La última víctima es un zaragozano de 33 años que este sábado perdió la vida al salirse de su carril e impactar contra la cabina de un tráiler, cuyo conductor resultó ileso.

 

Apenas un día después de que un choque entre dos camiones obligara a cortar durante más de siete horas la N-II a la altura de Pina de Ebro, un zaragozano ha muerto este sábado en este mismo municipio al salirse de su carril e impactar contra la cabina de otro tráiler. Y con la muerte de este hombre, de 33 años e identificado como A. O., son ya cinco los fallecidos en siniestros similares en lo que va de año en esta conflictiva nacional.

Según ha informado la Guardia Civil de Tráfico, el choque mortal se registró sobre las 18.15 en el punto kilométrico 363,900. El equipo de atestados investiga todavía las causas, pero todo apunta a que el coche del fallecido, que circulaba en sentido Barcelona, invadió el carril contrario. El conductor del camión no tuvo tiempo de reaccionar y echarse al arcén, por lo que el turismo acabó impactando contra la cabina.

Hasta el lugar del accidente se desplazaron los bomberos de la Diputación de Zaragoza, que fueron los que rescataron el cadáver de la víctima –que falleció en el acto– del interior de su vehículo. Los sanitarios del 061 prestaron una primera asistencia al transportista, pero parece que este no presentaba lesiones de importancia y no fue preciso su traslado a un centro hospitalario.

Aunque el coche y el camión quedaron en medio de la calzada, la Benemérita pudo dar paso alternativo a los conductores que circulaban en ambos sentidos, por lo que no se registraron retenciones importantes.

Dos choques en 24 horas

El accidente de hoy confirma lo que era algo ya evidente: el tramo sin desdoblar de la N-II entre Alfajarín y Fraga se ha convertido en la mayor trampa mortal de la red viaria aragonesa. De hecho, ninguna otra carretera de la comunidad suma en lo que va de año más víctimas mortales. Tan solo la N-211, que en 2017 está registrando un atípico número de siniestros, iguala los cinco decesos de la carretera de Barcelona.

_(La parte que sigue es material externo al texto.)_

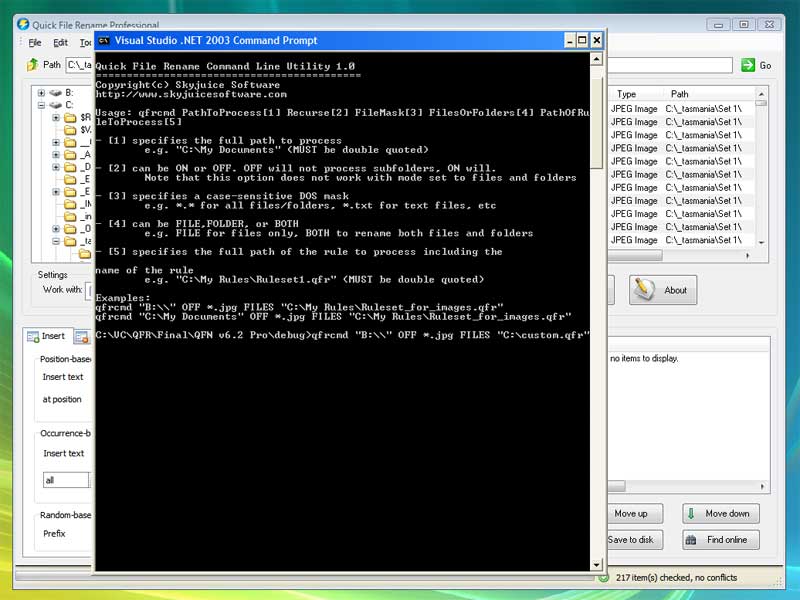Click the Quick File Rename app icon

(22, 24)
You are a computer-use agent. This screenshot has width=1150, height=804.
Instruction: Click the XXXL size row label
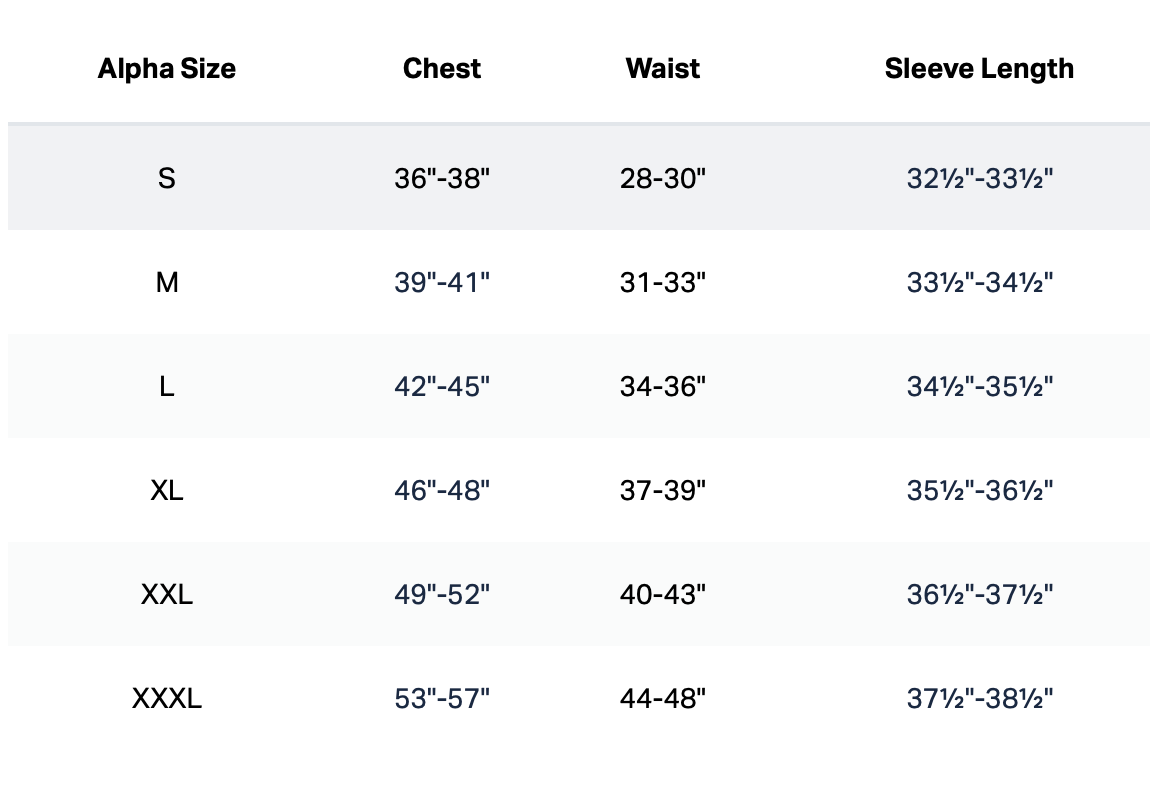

Otro ejemplo del peligro que entraña la N-II a su paso por la provincia de Zaragoza es el hecho de que justo el viernes se produjera otro choque de camiones en Pina de Ebro. Por fortuna, en este siniestro no hubo que lamentar víctimas mortales, pero uno de los transportistas sufrió lesiones graves y tuvo que ser evacuado en el helicóptero del 112 al Hospital Miguel Servet de Zaragoza.

Uno de los tráilers implicados en la colisión del día 3 transportaba cientos de kilos de arena, que al extenderse por la calzada obligó a mantener cerrado este tramo durante más de siete horas, obligando a los usuarios a desviarse por la AP-2, con el consiguiente abono del peaje.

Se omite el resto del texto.